L’altro incidente, cui Julien fu parimenti sensibile, venne dalla signora De Rênal. Non so quale amica intrigante era riuscita a persuadere quell’anima ingenua e timida che era suo dovere partire per Saint-Cloud e andare a gettarsi ai piedi del re Carlo X.

Aveva fatto il sacrificio di separarsi da Julien e, dopo un tale sforzo, il fastidio di doversi mettere in mostra che, in altri tempi, le sarebbe sembrato peggiore della morte, non era più nulla ai suoi occhi.

«Andrò dal re, confesserò apertamente che tu sei il mio amante. La vita di un uomo, e di un uomo come Julien, deve essere al di sopra di tutte le considerazioni. Dirò che tu hai attentato alla mia vita per gelosia. Vi sono numerosi esempi di poveri giovani salvati, in casi simili, dal sentimento di umanità della giuria o da quello del re…»

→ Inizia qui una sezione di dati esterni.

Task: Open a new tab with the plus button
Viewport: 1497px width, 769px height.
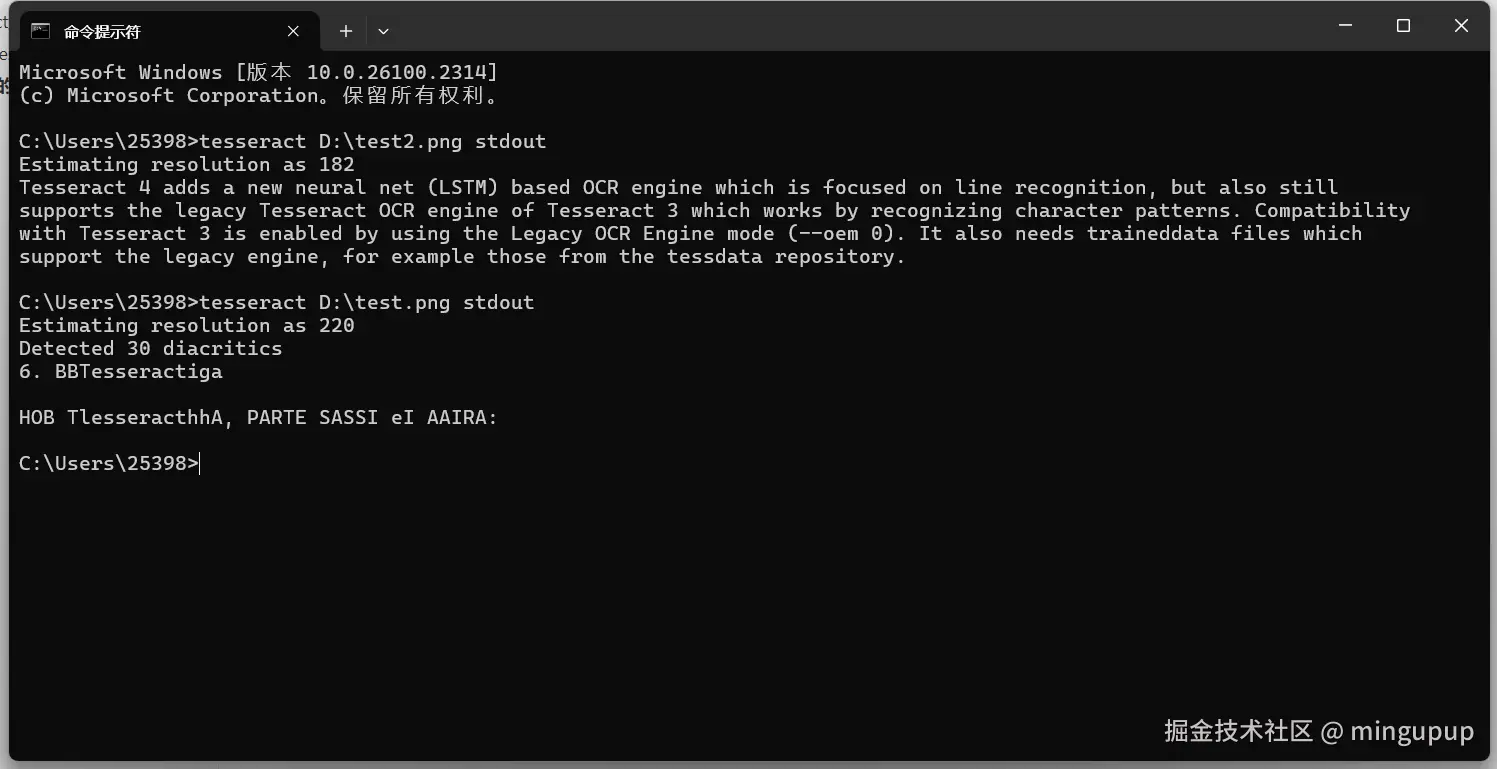Action: click(x=346, y=31)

«Smetto di vederti: faccio chiudere per te la porta della prigione» esclamò Julien «e, certamente, il giorno dopo mi uccido per la disperazione, se tu non mi giuri di non fare alcun passo che ci offra entrambi in pasto al pubblico. L’idea di andare a Parigi non è tua. Dimmi il nome dell’intrigante che te l’ha suggerita…

«Siamo felici per il piccolo numero di giorni di questa breve vita. Nascondiamo la nostra esistenza; il mio delitto è troppo evidente. La signorina De La Mole gode molto credito a Parigi; credimi, lei fa tutto quello che è umanamente possibile. Qui, in provincia, ho contro di me tutte le persone ricche e stimate. Il tuo passo inasprirebbe ancora di più questa gente facoltosa e soprattutto moderata, per la quale la vita è così facile… Non diamo occasione di ridere ai Maslon, ai Valenod e a mille altre persone che valgono anche di più.»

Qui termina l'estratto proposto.